Тоня кивает. Как и полтора года назад, обхватываю ее лицо ладонями и медленно протискиваюсь в неимоверно узкое, скользкое от ее влаги отверстие. Тоня морщится, но не сжимается. Хотел бы я, чтобы в первый раз ей было так же невозможно охренительно, как мне сейчас. Не хочу растягивать приятный для меня, но болезненный для нее процесс, и одним резким движением проникаю на всю длину.

И вопреки ожиданиям, Тоню выгибает мне навстречу, а ее ноги плотно обхватывают меня за пояс, подтягивая ее выше и толкая меня к ней навстречу.

— Не больно?

— Нет, совсем нет. Еще так, пожалуйста, — шепчет жарко, и я со стоном снова двигаюсь вглубь нее.

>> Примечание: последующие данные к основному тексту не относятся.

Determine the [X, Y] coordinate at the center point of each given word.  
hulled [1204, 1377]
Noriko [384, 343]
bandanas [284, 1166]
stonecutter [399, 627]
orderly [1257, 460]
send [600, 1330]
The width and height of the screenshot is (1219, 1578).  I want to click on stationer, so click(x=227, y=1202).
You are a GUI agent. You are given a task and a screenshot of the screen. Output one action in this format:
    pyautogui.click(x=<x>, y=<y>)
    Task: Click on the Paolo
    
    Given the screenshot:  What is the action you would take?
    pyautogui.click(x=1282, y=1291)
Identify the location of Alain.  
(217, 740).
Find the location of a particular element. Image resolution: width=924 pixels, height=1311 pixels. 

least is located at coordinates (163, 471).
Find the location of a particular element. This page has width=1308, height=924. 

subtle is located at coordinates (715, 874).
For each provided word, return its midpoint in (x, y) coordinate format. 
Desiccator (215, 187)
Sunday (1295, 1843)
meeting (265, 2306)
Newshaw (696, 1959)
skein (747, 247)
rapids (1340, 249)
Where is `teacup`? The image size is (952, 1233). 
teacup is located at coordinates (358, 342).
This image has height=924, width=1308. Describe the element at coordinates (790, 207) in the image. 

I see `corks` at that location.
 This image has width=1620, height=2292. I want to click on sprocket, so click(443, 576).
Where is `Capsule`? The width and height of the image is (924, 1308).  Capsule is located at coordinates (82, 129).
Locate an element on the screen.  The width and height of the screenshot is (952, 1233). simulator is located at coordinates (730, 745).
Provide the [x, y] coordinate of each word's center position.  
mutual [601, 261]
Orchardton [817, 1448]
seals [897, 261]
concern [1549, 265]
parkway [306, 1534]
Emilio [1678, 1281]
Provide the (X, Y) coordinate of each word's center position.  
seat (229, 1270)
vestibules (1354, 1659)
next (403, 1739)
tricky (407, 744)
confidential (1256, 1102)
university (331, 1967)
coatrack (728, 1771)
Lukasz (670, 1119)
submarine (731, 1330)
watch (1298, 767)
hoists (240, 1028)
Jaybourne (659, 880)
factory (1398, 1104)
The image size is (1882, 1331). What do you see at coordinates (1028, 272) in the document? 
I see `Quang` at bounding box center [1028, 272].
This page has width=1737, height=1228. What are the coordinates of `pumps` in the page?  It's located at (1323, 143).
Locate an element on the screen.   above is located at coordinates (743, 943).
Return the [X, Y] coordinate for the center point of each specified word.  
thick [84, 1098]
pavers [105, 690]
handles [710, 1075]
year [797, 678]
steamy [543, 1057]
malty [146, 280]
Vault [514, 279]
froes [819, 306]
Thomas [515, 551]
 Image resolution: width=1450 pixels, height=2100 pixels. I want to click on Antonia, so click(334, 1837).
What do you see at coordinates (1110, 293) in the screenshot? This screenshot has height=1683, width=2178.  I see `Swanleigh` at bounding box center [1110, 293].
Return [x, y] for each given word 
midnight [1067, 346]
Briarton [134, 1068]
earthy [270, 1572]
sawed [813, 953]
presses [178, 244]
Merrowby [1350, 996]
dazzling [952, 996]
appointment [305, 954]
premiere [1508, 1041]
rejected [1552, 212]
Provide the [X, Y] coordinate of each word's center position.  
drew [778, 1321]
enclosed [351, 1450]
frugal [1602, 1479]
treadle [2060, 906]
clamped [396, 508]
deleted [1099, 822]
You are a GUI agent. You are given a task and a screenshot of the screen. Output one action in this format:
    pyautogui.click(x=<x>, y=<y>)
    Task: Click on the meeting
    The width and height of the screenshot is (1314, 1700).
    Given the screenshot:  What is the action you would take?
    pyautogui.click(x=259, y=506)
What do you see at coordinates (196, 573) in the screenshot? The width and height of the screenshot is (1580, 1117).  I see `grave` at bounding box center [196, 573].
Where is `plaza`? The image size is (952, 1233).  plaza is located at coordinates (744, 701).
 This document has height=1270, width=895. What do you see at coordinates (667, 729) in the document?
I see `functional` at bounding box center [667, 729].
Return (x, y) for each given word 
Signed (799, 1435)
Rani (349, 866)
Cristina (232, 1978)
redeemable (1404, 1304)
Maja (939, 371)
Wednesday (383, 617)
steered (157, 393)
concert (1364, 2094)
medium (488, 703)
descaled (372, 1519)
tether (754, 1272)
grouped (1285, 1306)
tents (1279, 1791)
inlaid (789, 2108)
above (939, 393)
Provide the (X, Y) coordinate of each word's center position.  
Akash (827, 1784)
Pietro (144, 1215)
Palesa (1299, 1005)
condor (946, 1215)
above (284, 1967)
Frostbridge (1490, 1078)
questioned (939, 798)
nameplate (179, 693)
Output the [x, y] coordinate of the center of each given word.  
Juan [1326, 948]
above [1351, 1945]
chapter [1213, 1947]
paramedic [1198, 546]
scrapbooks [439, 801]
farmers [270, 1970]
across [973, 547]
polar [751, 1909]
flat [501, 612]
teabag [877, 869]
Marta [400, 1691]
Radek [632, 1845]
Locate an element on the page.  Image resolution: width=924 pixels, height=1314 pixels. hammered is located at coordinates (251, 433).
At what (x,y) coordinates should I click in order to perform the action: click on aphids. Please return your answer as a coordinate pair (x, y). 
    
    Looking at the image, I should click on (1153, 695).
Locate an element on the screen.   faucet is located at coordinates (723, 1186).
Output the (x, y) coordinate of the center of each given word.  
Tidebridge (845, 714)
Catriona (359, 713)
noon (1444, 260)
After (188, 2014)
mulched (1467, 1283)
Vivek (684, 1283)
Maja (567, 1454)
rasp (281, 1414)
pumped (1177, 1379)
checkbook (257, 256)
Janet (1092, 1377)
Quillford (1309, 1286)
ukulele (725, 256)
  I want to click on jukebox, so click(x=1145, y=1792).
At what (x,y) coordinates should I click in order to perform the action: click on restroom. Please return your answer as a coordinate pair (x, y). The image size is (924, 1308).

А потом снова и снова, резко вколачиваясь в податливое, желанное тело до искр из глаз и тупого мата вместо мыслей.

Тоня протискивает руку между нашими телами, и мне башню рвет от мысли, что она ласкает себя. Отстраняюсь и сажусь задницей на пятки, потому что должен видеть это. Сжимаю худые бедра, и когда Тоня невозможно сжимается внутри, выгибается, со стоном ныряет пальцами во влагалище и стискивает покрывало второй рукой до треска ткани, не выдерживаю и кончаю как никогда в жизни следом за ней. Спину выгибает, член пульсирует, пальцы стискивают смуглую, нежную кожу до синяков, и я не могу сдержать хриплый от перехватившего горло судорожного спазма стон.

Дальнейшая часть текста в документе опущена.